Attività da svolgere →
A. Nel brano sulle chiese grotte di Andria, per quale aspetto la Laura si differenzia dal tipo cenobitico occidentale?
B. Prosegua il brano sulle chiese grotte di Andria, riprendendo dopo la sua ultima frase.

Queste Chiese grotte vengono
generalmente indicate come “Lauree basiliane” da lungo tempo usate per riferirsi
generalmente al monachesimo orientale, resta da esaminare se qui si tratta di
Lauree o di semplici oratori rupestri eremitici o no.
La Laura, si sa, è
una forma tipica di insediamento monastico orientale molto vicina al tipo
cenobitico occidentale, dal quale si differenzia per un più accentuato impegno
di vita contemplativa che comunque non vieta a questi monaci di inserirsi
attivamente nel vivo ambiente laico del villaggio già esistente o non ancora
nelle immediate vicinanze.
Che quindi le Chiese
grotte di Andria siano state inserite nel vasto complesso della Laura e non
siano state soltanto oratori eremitici, lo si può agevolmente dedurre dalla
presenza di moltissime celle grotte circostanti.
Il Molajoli osserva a proposito
di S. Croce: “…dovette in antico essere il centro di una serie di grotte e celle
monacali, come può desumersi anche dall’attuale conformazione del terreno
circostante e dalle sparse tracce di escavazioni non recenti”.
[24];
la stessa osservazione va fatta per le altre Chiese grotte e specialmente per S.
Maria dei Miracoli e S. Maria dell’Alto Mare.
La breve distanza
che separa i vari oratori oltre a fugare del tutto il sospetto che si tratti di
cappelle eremitiche, suggerisce l’ipotesi che i vari oratori siano stati
inseriti in un unico e vasto complesso, una grande Laura con una Chiesa madre ed
altre secondarie da essa dipendenti.

Dati grezzi →
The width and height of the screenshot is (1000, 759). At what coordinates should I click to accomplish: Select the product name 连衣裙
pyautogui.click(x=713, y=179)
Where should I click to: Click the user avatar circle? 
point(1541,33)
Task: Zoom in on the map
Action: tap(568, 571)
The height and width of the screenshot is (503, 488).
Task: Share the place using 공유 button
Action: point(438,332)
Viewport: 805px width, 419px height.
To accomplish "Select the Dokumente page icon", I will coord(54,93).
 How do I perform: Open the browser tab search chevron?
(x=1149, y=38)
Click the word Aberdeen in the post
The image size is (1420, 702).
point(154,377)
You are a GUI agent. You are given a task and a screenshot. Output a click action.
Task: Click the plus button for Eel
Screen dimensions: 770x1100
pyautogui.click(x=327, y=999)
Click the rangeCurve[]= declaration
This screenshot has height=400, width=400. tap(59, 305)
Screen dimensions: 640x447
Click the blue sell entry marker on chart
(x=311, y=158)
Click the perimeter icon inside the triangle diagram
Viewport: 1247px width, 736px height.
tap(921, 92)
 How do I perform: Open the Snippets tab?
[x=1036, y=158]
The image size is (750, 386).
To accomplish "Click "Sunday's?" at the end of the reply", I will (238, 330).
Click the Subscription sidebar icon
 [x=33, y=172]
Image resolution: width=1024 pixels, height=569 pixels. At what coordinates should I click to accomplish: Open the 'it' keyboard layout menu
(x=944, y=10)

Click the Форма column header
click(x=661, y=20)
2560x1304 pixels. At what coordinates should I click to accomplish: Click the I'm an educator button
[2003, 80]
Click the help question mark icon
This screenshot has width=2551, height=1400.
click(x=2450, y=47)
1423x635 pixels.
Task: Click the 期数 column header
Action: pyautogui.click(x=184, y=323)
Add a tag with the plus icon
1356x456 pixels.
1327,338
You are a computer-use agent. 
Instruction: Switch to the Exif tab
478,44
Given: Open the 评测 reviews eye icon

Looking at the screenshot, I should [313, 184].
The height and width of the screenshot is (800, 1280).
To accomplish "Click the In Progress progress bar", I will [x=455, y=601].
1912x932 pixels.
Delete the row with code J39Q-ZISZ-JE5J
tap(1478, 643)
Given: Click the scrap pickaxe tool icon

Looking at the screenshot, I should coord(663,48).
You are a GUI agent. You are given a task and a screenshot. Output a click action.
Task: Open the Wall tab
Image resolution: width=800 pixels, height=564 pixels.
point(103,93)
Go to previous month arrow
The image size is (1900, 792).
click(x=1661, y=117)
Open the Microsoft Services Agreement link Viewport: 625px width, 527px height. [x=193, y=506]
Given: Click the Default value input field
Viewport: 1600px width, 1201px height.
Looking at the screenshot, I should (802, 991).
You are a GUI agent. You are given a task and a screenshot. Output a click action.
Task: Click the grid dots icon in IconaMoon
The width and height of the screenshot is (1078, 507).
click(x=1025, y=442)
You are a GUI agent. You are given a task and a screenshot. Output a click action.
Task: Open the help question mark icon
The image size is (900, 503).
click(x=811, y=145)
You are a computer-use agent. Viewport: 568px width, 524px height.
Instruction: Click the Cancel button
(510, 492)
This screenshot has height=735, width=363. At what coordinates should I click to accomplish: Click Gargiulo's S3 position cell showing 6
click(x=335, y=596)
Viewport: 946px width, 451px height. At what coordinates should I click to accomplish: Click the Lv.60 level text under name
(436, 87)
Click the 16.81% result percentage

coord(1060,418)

Risposte in ordine →
A. Per un più accentuato impegno di vita contemplativa.

B.
Come nel caso della
Cripta della Cattedrale, così anche in questo caso è molto difficile una precisa
collocazione cronologica. Gli studiosi che finora si sono interessati delle
grotte bizantine di Andria hanno proposto, partendo da considerazioni generali
sulla storia di questi insediamenti monastici, il Sec. X e XI ; ma nulla vi è
nelle nostre grotte che lo indichi chiaramente. Le pitture sono, nella
maggioranza dei casi, del 400 e 500, e si tratta quasi sempre di rifacimenti e
sovrapposizioni, mentre la struttura architettonica della Chiesa può
indifferentemente essere assegnata al VII come all’XI sec. e cioè può inserirsi
in un momento qualsiasi del lungo periodo di presenza dei Bizantini in Italia
Meridionale
[25].
Per una più completa
e chiara visione dei problemi che i monumenti di Andria pongono alla storia
delle sue origini, conviene prendere in considerazione alcune notizie che ci
pervengono da varie fonti.
La pur breve e vaga descrizione
fatta dal D’Urso
[26]
a proposito di una chiesetta, oggi non più esistente, induce a pensare ad una
Cripta bizantina rimasta dimenticata, come successo per qualche altra. Questa la
descrizione: “nello scavo, che anni sono venne praticata nell’
antica e colladente casa de’ signori Colavecchio, dirimpetto la Chiesa di S. Domenico, si
rinvenne un sotterraneo, dove patentemente si manifestavano i Cristiani esercizii
della nascente Chiesa; cioè un altarino con una croce nel tufo”.
Secondo il Morgigni
[27],
sembra che debba interessare l’archeologia cristiana uno strano monumento che si
trova tuttora in via Tutino. Si tratta anche qui di un vano di forma
rettangolare ricavato nel masso tufaceo che però, per le recenti trasformazioni
non presenta più alcuna traccia di abside né di nicchia. Resta solo, a metà
della lunghezza dell’unica “navata”, un monolitico architrave con bassorilievi
cinquecenteschi che sembra essere stato posto a consacrare un più antico luogo
di culto.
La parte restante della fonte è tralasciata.